Page MenuHomePhabricator

Configure a threshold for earlier notification of /srv/cassandra/instance-data
Open, HighPublic

Description

The RESTBase cluster uses an array mounted as /srv/cassandra/instance-data to store hints, caches, and commitlogs. Under aberrant conditions these arrays can fill up and take down all of the hosts' configured instances. The standard utilization threshold is 90%; We should consider a lower threshold to provide more advance notice of impending issues.

Details

Event Timeline

Eevans created this task.Apr 6 2018, 7:36 PM
Restricted Application added a subscriber: Aklapper. · View Herald TranscriptApr 6 2018, 7:36 PM
Eevans triaged this task as Low priority.Apr 6 2018, 7:36 PM
mobrovac raised the priority of this task from Low to High.Apr 6 2018, 8:56 PM
mobrovac added a subscriber: mobrovac.

Re-prioritising due to the recent occurrence of this.

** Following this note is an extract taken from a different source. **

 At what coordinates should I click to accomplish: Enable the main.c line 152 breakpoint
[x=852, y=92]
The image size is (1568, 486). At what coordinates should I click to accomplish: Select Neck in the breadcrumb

Eevans moved this task from Backlog to In-Progress on the User-Eevans board.Jun 29 2018, 4:27 PM

Change 443114 had a related patch set uploaded (by Eevans; owner: Eevans):
[operations/puppet@production] restbase: cleanup remainging detritus from storage transition

https://gerrit.wikimedia.org/r/443114

Change 443137 had a related patch set uploaded (by Eevans; owner: Eevans):
[operations/puppet@production] WIP: restbase: use lower threshold when monitoring instance-data partition

https://gerrit.wikimedia.org/r/443137

Eevans moved this task from In-Progress to Blocked on the User-Eevans board.Jun 29 2018, 7:25 PM

Change 443114 merged by Filippo Giunchedi:
[operations/puppet@production] restbase: cleanup remaining detritus from storage transition

https://gerrit.wikimedia.org/r/443114

Does this still need to happen or did the cleanup save us from further incidents?

How is this looking, anyone?